And the Mubarak-era courts ruling?

"Egyptian judges postpone ruling on charter assembly; Court says that Islamist protests block their work" by David D. Kirkpatrick  |  New York Times, December 03, 2012

CAIRO — Egypt’s highest court on Sunday indefinitely postponed its much-awaited ruling on the legitimacy of the legislative assembly that drafted a new charter last week. The court accused a crowd of Islamists of blocking judges from entering the building, on what it called ‘‘a dark black day in the history of the Egyptian judiciary.’’

Although hundreds of security officers were on hand to ensure that judges of the Supreme Constitutional Court could get into the court, and civilians came and went without any problems, the accusations intensified a standoff between the judges appointed under former President Hosni Mubarak and Egypt’s new Islamist leaders.

The conflict has thrown the political transition in Egypt into a new crisis....

Egypt has lurched from one to another since Morsi won.

The sudden effort by the president and his Islamist allies to push through a constitution over any objections from their secular factions or the courts has unified the opposition, prompted hundreds of thousands of protesters to take to the streets and set off a wave of attacks on a dozen offices of the Brotherhood’s Freedom and Justice Party.

A judicial trade association has urged judges across the country to go on strike, and some of the highest courts have joined it.

Over the weekend, Morsi continued to push his plans for the new constitution, setting a national referendum on it for Dec. 15.

But his recent tone and actions reminded critics of the autocratic ways of his predecessor, and have aroused a new debate here about his commitment to democracy and pluralism at a time when he and his Islamist allies dominate political life.

Morsi’s advisers call the tactics a regrettable but necessary response to genuine threats to the political transition from what they call the deep state — the vestiges of the autocracy of former Mubarak, especially in the news media and the judiciary.

The Muslim Brotherhood has mobilized hundreds of thousands of backers to rally on Morsi’s behalf. On Saturday, crowds gathered at Cairo University to support the president and against the court.

By about 10 a.m. Sunday, hundreds of Islamists had done just that. Like many demonstrations called by the Muslim Brotherhood, the mainstream Islamist group, it was a mostly middle-aged and middle-class crowd of men in sweaters and a few neckties. Many carried placards with Morsi’s picture or banners with the logo of his party.
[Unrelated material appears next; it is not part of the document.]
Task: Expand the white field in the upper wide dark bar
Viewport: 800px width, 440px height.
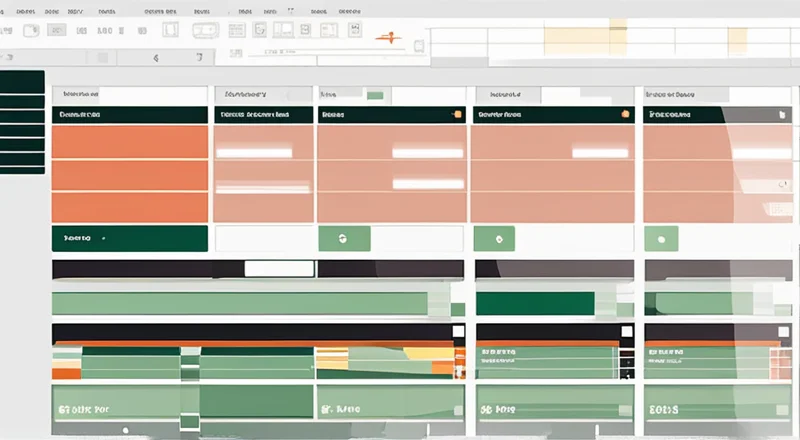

Several armored personnel carriers and hundreds of riot police officers formed a barrier to try to hold back the demonstrators.

Mahmoud Akhas, 51, a businessman and party member, said, ‘‘We are here to exert pressure on the Supreme Constitutional Court to comply with the will of the people.’’ Many Islamists said that the court might dissolve the constitutional assembly or even seek to annul the presidential decree that granted Morsi power over the generals.

An alliance of secular opposition groups issued a statement questioning the legitimacy of the constitutional assembly. It said the charter the assembly had drafted would ‘‘restrict the political, civil, economic and social rights and freedoms of Egyptians’’ and ‘‘expresses the vision of one party,’’ the Islamists.

And they called for a march to the presidential palace on Tuesday to deliver what they called ‘‘a final warning’’ to Morsi to cancel the referendum on the new constitution.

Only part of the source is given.